In recent years, several methods have been developed for detecting the fruit SSC for apples and other fruits, such as infrared spectroscopy technology (Guo et al. 2015; Pu et al. 2016; Guo et al. 2016; Cen et al. 2006; Paz et al. 2008; Fan et al. 2009; Moghimi et al. 2010; Ma et al. 2018), hyperspectral scattering technology (Peng and Lu 2008; Mendoza et al. 2011), and electronic nose sensors (Xu et al. 2018). However, there is no information available on using color space to detect the SSC and pH of red bayberry. Color as an important component of food quality relevant to market acceptance, can be used to quantify the distribution of ingredients for quality evaluation using computer vision. Researches showed that color has been successfully tested for detecting the quality of various food products, such as bruises detection on red bayberry (Lu et al. 2011), color measurements and pattern recognition of paprika (Palacios-Morillo et al. 2016), color quantification of processed ginger (Zhou et al. 2016), evaluation of acrylamide contents in biscuit (Lu and Zheng 2012), prediction of anthocyanins, ascorbic acid, total phenols, flavonoids and antioxidant activity in red bayberry juice (Zheng et al. 2011), maturity evaluation of date (Zhang et al. 2014), and prediction of color and firmness in banana (Xie et al. 2018).
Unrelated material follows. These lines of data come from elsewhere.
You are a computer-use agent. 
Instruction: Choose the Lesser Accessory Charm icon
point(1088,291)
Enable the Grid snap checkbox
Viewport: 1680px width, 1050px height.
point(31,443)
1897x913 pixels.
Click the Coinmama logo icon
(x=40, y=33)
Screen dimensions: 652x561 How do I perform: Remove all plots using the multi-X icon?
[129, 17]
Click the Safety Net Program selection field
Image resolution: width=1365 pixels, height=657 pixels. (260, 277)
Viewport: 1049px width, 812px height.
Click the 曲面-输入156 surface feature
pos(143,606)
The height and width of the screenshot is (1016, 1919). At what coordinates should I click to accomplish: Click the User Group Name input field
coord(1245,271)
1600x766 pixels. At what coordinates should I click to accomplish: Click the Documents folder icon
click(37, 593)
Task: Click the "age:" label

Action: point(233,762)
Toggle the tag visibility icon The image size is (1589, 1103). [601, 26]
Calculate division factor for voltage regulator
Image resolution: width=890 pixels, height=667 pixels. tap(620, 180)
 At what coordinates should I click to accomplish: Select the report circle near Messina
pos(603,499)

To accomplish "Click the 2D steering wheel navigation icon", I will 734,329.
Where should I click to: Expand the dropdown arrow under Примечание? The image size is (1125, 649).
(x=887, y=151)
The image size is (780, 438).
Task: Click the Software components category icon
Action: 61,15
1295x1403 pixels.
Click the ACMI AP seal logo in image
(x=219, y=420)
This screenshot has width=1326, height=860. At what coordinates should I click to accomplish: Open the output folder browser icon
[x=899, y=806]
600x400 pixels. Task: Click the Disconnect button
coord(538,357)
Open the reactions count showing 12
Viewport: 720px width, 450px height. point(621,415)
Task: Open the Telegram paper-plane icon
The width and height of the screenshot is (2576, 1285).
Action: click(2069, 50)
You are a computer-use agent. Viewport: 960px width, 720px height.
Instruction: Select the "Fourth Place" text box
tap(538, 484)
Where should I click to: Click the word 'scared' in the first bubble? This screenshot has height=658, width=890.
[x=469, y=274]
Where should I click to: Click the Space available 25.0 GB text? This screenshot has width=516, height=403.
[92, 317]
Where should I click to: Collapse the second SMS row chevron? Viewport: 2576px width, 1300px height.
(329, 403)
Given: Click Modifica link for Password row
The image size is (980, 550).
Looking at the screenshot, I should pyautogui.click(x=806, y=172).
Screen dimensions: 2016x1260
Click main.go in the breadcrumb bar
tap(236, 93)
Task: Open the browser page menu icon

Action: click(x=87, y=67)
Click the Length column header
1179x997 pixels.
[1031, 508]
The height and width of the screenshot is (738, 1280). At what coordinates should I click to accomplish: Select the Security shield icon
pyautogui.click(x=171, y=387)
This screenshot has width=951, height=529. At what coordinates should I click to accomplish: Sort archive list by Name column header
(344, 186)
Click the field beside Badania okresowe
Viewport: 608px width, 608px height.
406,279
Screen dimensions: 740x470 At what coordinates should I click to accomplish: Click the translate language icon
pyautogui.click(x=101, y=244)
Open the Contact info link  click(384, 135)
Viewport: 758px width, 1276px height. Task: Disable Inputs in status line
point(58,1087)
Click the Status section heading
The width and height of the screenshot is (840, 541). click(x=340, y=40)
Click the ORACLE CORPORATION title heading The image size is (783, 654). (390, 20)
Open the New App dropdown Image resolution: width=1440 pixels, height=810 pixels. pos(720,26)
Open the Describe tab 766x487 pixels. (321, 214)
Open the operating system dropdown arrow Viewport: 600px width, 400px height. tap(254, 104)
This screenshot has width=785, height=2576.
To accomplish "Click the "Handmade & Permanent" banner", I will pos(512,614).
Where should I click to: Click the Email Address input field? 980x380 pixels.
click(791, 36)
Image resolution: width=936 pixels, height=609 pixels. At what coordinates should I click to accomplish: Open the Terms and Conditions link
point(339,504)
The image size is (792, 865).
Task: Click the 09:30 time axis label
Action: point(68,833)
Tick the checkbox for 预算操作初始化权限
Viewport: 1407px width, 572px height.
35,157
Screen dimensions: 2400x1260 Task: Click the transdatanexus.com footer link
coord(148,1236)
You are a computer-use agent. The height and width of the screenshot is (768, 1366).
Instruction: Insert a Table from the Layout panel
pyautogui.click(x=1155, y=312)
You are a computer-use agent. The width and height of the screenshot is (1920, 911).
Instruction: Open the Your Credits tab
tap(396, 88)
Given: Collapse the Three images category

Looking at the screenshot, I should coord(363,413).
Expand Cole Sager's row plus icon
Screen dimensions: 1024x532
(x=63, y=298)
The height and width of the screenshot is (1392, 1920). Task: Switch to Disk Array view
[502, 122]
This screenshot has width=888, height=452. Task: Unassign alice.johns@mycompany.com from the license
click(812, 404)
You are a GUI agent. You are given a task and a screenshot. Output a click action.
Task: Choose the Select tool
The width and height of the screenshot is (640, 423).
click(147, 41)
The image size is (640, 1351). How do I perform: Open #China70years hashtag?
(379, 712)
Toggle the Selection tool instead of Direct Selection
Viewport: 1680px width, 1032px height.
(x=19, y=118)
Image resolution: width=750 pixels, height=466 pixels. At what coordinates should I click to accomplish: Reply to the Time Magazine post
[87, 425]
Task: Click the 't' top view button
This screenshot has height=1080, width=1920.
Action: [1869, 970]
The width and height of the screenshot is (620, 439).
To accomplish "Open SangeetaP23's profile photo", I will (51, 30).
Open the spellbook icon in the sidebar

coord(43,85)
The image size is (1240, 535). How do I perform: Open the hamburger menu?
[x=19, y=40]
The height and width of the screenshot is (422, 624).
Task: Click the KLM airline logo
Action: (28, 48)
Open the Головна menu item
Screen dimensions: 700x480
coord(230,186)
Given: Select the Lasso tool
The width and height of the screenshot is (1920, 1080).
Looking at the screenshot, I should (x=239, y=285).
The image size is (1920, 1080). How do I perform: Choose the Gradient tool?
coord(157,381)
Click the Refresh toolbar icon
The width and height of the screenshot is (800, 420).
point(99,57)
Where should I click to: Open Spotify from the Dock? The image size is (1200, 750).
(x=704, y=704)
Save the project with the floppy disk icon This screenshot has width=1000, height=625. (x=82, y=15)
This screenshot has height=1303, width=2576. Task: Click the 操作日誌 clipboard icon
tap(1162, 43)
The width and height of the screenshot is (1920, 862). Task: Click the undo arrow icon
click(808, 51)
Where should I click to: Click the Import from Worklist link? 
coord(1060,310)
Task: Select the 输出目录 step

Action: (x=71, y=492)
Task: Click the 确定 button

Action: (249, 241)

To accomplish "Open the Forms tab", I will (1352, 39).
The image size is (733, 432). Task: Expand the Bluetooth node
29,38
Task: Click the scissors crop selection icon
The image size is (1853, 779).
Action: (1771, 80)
In addition, the image processing software, the lowering cost of digital camera and computational technique have made color image processing more versatile and less expensive. With a digital camera, color images can be obtained and saved in three color sensors per pixel in which each sensor captures the intensity of the light in the red (R), green (G) or blue (B) spectrum. Other color spaces such as CMY (Cyan, Magenta and Yellow), HSI (Hue, Saturation and Intensity), I1I2I3 (I1, I2 and I3 in Ohta color space), YCbCr (luminance, blue and red) and CIELAB (L*a*b*) can be transformed by RGB color space. Generally speaking, different color spaces have different characteristics and we should select a suitable color space for a specific visual task. Thus, it is important to choose an appropriate color space for achieving a best result.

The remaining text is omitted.